The giant Pacific octopus is the largest octopus in the world, weighing 50 kilograms or more and measuring up to 9 metres. They are usually a deep orange-brown colour, but they have sophisticated camouflage capabilities. Specialized cells called chromatophores allow these and other octopuses to change their skin colour and texture in one tenth of a second. Additionally, these highly intelligent animals can secrete ink from an internal ink sac in order to distract predators. Their diet primarily consists of crabs, prawns, molluscs and small fish, which they often take back to their den to eat. They move either by crawling with their arms or jet propulsion, which involves pushing water out of their siphons.

The giant Pacific octopus starts life as tiny as a grain of rice, living in the surface water of the oceans for the first three months of their life.
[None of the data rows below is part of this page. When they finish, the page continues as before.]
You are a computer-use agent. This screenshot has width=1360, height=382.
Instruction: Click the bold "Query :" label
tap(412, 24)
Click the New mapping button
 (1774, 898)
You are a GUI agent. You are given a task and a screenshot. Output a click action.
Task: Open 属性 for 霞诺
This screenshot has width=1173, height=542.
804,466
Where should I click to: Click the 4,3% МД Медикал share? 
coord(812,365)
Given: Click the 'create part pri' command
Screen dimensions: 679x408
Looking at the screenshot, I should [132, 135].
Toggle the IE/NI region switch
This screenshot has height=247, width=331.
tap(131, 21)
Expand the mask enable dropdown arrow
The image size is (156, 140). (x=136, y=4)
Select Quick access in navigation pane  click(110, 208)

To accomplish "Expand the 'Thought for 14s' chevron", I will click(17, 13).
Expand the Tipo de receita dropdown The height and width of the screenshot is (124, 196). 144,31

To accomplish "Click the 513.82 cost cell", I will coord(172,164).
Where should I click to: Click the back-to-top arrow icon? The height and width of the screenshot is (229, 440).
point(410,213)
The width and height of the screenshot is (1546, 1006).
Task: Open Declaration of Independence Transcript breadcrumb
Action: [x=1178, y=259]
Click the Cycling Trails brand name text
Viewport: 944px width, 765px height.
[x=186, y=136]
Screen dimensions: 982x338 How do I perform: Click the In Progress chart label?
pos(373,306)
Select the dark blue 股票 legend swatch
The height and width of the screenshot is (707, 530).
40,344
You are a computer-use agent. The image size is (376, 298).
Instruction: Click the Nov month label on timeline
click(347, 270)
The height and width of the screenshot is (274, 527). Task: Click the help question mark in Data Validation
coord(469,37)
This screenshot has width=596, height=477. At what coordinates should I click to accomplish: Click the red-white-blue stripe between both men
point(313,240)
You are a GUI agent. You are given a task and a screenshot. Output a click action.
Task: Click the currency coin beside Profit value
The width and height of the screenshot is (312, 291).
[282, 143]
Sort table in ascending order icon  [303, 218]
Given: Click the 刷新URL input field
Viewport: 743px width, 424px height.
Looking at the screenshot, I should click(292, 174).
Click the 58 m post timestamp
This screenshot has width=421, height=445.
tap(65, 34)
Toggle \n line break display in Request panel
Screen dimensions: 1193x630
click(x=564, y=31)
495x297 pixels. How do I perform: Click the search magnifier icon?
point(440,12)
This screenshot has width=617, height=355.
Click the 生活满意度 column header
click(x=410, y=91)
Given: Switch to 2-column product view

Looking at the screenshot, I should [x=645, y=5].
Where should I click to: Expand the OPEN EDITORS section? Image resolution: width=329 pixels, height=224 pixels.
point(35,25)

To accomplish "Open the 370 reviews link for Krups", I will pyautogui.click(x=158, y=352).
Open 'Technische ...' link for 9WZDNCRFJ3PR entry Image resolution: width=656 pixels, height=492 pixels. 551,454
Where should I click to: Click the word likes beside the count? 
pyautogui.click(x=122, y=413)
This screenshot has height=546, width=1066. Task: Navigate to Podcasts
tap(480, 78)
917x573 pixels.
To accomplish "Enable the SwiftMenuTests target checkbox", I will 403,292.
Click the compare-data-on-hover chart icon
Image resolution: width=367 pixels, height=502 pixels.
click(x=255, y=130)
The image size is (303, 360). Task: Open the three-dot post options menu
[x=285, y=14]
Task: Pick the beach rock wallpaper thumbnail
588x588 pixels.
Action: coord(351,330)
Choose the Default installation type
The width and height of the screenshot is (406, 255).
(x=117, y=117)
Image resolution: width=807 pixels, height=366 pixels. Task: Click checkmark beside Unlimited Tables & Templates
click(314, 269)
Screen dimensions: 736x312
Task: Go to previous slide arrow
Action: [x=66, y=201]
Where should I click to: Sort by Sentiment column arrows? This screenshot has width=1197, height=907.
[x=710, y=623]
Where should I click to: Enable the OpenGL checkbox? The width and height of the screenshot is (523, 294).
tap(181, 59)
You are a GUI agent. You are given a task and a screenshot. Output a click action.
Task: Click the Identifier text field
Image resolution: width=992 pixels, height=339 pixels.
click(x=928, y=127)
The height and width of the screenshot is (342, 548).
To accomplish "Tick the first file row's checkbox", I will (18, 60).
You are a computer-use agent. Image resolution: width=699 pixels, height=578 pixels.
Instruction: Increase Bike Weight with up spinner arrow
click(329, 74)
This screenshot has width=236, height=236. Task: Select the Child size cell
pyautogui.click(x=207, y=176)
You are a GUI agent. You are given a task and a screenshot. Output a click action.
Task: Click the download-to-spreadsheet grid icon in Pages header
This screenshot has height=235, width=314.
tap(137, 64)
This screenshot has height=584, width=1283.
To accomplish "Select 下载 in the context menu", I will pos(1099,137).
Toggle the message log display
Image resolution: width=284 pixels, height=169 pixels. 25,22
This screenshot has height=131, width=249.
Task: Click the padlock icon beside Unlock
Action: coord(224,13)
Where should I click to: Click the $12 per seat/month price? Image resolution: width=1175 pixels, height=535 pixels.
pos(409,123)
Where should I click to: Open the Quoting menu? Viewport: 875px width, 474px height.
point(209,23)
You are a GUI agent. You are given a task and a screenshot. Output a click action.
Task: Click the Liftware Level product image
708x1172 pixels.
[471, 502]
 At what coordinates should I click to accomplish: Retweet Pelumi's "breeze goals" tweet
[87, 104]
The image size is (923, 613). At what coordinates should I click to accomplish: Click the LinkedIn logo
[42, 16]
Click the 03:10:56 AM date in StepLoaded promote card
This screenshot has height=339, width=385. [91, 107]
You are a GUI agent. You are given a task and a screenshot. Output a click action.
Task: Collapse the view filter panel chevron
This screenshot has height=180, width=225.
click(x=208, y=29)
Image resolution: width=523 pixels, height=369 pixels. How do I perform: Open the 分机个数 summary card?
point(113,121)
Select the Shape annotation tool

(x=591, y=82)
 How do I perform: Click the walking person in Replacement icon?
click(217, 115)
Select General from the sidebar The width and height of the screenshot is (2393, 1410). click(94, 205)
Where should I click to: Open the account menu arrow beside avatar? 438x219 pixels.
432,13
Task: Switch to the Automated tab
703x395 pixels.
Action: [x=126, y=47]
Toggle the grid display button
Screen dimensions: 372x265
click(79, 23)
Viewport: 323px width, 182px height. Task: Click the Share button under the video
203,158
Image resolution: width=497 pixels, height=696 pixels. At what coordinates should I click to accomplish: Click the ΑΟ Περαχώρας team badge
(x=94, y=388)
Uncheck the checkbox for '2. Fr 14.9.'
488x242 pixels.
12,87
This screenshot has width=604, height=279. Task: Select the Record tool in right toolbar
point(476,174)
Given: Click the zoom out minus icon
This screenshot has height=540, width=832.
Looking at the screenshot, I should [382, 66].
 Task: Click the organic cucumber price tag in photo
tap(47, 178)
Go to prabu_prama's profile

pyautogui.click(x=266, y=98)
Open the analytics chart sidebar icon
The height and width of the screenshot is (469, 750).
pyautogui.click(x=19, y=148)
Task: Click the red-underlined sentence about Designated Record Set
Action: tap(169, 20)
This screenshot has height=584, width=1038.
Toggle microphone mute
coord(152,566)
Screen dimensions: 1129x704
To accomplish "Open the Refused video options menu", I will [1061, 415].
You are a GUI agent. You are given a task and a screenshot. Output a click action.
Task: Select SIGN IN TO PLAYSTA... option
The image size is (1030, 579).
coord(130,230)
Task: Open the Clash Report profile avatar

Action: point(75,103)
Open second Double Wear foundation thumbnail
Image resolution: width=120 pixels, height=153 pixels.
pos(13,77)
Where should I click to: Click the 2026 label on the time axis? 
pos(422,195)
Individuals reach sexual maturity at around two to three years of ag, though they only live to be about four to five years old. Even with this short lifespan, they are still considered one of the longest-living octopus species. 

After mating, females will search for a den where they will lay their eggs on the ceiling. Both males and females are semelparous, meaning they only reproduce once in their lifetime. Males usually die shortly after mating, while females devote all energy to egg protection. Females will stop eating while protecting their eggs over the five to 10-month development period. The protection they provide is essential for the eggs to survive and hatch. Shortly after the eggs hatch, starvation and disease complications often result in the mother’s death.

Commercial fisheries for the giant Pacific octopus off the coast of British Colombia historically included directed trap and dive fisheries, as well as permitted landings from bycatch in some trap and trawl fisheries. Landings fluctuated widely, peaking at 217 tonnes in 1997 but have been decreasing annually since 2002. 

In 2007, Fisheries and Oceans Canada (DFO) licensed the octopus by dive harvest using a non-transferable exploratory fishing licence, with consultations to convert to a commercial licensing system since 2009. In the dive fishery, octopus are harvested by SCUBA divers who search for dens and when they find one occupied, disturb the octopus with an irritating substance and capture it in a net or bag. 

Currently there are no records available for recreational and First Nations harvest of octopus, although recreational harvests are permitted and several First Nations communities harvest octopus for food, social, and ceremonial purposes. They continue to be captured as bycatch in trap and trawl fisheries, although mortality associated with octopus that are accidentally caught by trap are likely low if released quickly and safely.

Lack of data and specific management strategies for these octopuses make it difficult to understand fishing impacts. Fisheries and Oceans Canada collects some octopus data through spot prawn and Dungeness crab fisheries’ trap surveys, but no formal stock assessments have been conducted in recent years, and few management measures exist.

Giant Pacific octopuses are an elusive species, with little commercial significance in Canada, making data on their populations limited. As such, there are no current specific management strategies in place for the giant Pacific octopus in Canada. The species is not assessed by COSEWIC or the IUCN.